___ Passage shown ___
TERRENCE W. BOYLE, District Judge.
This cause comes before the Court on plaintiff's motion to certify order for interlocutory appeal pursuant to 28 U.S.C. § 1292(b). For the reasons discussed below, plaintiffs motion is denied.
The Court incorporates by reference the factual background of this matter as recited in its order on defendant's motion to dismiss. [DE 34]. Plaintiff seeks certification to file an interlocutory appeal of the Court's order granting defendant's motion to dismiss plaintiffs claims for breach of duty of good faith and fair dealing and unfair and deceptive trade practices under Rule 12(b)(6) of the Federal Rules of Civil Procedure.
"Finality as a condition of review is an historic characteristic of federal appellate procedure." Cobbledick v. United States, 309 U.S. 323, 324 (1940). While 28 U.S.C. § 1292(b) was enacted in order to permit interlocutory appeals under some circumstances, "it is a rare exception to the final judgment rule that generally prohibits piecemeal appeals." Koehler v. Bank of Bermuda, Ltd., 101 F.3d 863, 865 (2nd Cir. 1996). The decision to certify an interlocutory appeal is soundly within the discretion of the court that has issued the order. State v. NC. ex rel. Howes v. W.R. Peele, Sr. Trust, 889 F.Supp. 849, 852 (E.D.N.C. 1995). Even if the requirements of section 1292(b) are satisfied, the district court has "unfettered discretion" to decline to certify an interlocutory appeal if exceptional circumstances are absent. Picard v. Katz, 466 B.R. 208, 210 (S.D.N.Y. 2012) (quotation and citation omitted); see also Coopers & Lybrand v. Livesay, 437 U.S. 463, 475 (1978).
Section 1292(b) provides that
28 U.S.C. § 1292(b).
A controlling question of law is "a narrow question of pure law whose resolution will be completely dispositive of the litigation, either as a legal or practical matter, whichever way it goes." Fannin v. CSX Transp., Inc., 873 F.2d 1438, *5 (4th Cir. 1989) (unpublished). Whether a common law claim by an obligee against a surety for breach of the implied duty of good faith and fair dealing would be recognized under North Carolina law is not an issue the resolution of which would dispose of this litigation. Rather, plaintiff's claim for breach of the performance bond would proceed no matter how that issue was decided. The same is true for plaintiff's unfair and deceptive trade practices claim. Thus, there is no question of controlling law that makes the Court's order on the partial motion to dismiss suitable for interlocutory appeal.
___ Material provided ___
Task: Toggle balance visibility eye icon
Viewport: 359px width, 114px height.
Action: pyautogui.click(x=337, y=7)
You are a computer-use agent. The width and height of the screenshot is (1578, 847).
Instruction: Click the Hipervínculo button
___
- **Tasks for this exercise**
1. Name every court case cited in the order.
2. Return the part of the order starting at "TERRENCE W. BOYLE, District" and ending at "of Civil Procedure.".
None of the lines above matter for this work.

- **Answers for this exercise**
1.
- Cobbledick v. United States
- Koehler v. Bank of Bermuda, Ltd.
- State v. NC. ex rel. Howes v. W.R. Peele, Sr. Trust
- Picard v. Katz
- Coopers & Lybrand v. Livesay
- Fannin v. CSX Transp., Inc.

2.
TERRENCE W. BOYLE, District Judge.
This cause comes before the Court on plaintiff's motion to certify order for interlocutory appeal pursuant to 28 U.S.C. § 1292(b). For the reasons discussed below, plaintiffs motion is denied.
The Court incorporates by reference the factual background of this matter as recited in its order on defendant's motion to dismiss. [DE 34]. Plaintiff seeks certification to file an interlocutory appeal of the Court's order granting defendant's motion to dismiss plaintiffs claims for breach of duty of good faith and fair dealing and unfair and deceptive trade practices under Rule 12(b)(6) of the Federal Rules of Civil Procedure.